Finally, here is the real magic of this library... recursion!  Thanks to the Array.findIndex() and ternary operator, we know there is another level to dive into.  So we'll build that next level by calling the "mapLevel" function again, but this time passing the CurrentNumber value of the filtered array element we're working in.  The "__root__" designation just let's me access the function name again, see Object Literals for more information.

Hope this helps!

View solution in original post

6 REPLIES 6

adam_g
New Contributor II

Hi @koryknick,

It got a bit more complicated. The SQL database contains different Branch, Year and Type values. The user has the option to send the Branch, Year and Type value as parameters to filter the database.
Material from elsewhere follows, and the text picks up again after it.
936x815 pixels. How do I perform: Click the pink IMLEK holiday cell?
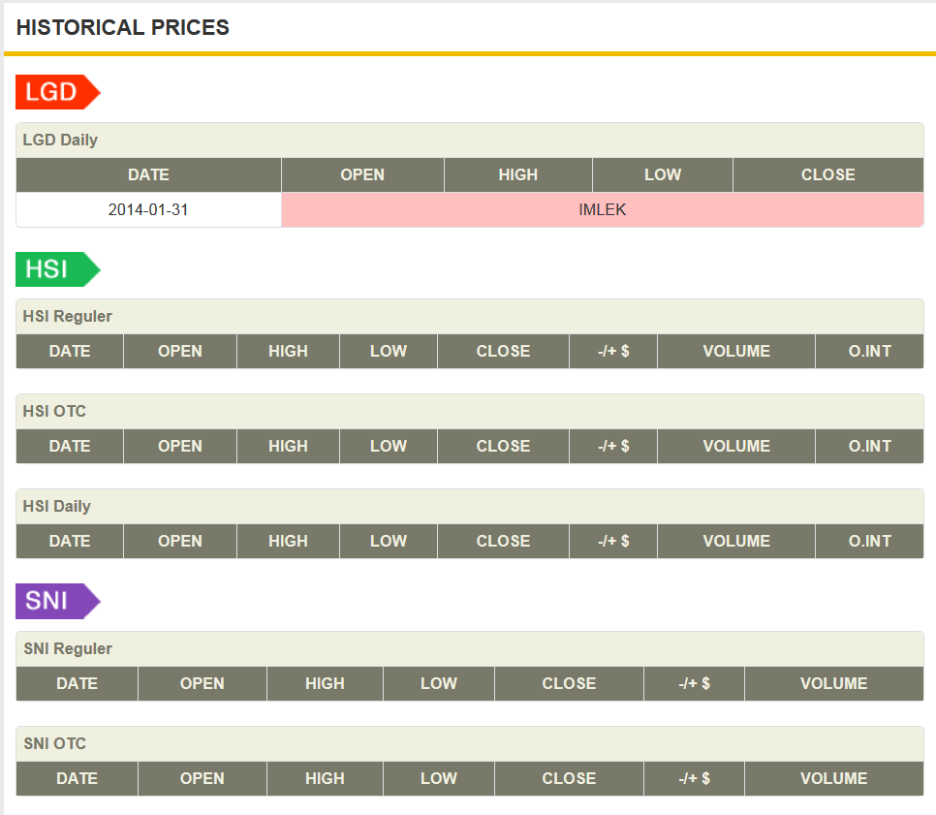603,209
Branch and Year are optional, but the Type is mandatory and has to be given by the user in the parameter in all cases. If the user decides to only give the the Type for example, I have to return all Branch and Year combination JSON objects that have that Type value. For example, the user sends parameters Type="AAA", then this could be the result:

{
  {
    "Branch": 123,
    "Year": 2023,
    "Type": "AAA",
    ...
    "Level1": [...],
    "CreationDate": "2024-05-06",
    "LastUpdate": "2024-06-17"
  },
  {
    "Branch": 9,
    "Year": 2023,
    "Type": "AAA",
    ...
    "Level1": [...],
    "CreationDate": "2024-05-06",
    "LastUpdate": "2024-06-17"
  },
  {
    "Branch": 1,
    "Year": 2024,
    "Type": "AAA",
    ...
    "Level1": [...],
    "CreationDate": "2024-05-06",
    "LastUpdate": "2024-06-17"
  },
  {
    "Branch": 7,
    "Year": 2017,
    "Type": "AAA",
    ...
    "Level1": [...],
    "CreationDate": "2024-05-06",
    "LastUpdate": "2024-06-17"
  },
  ...
}

Same logic in case I get the other parameters as well. I basically have to filter them first and then for every Branch, Year combination, do the library expression mapping like before.

Any idea what I should add or change to achieve this? I was thinking of using a child pipeline, but how would I then give all the rows to the child pipeline...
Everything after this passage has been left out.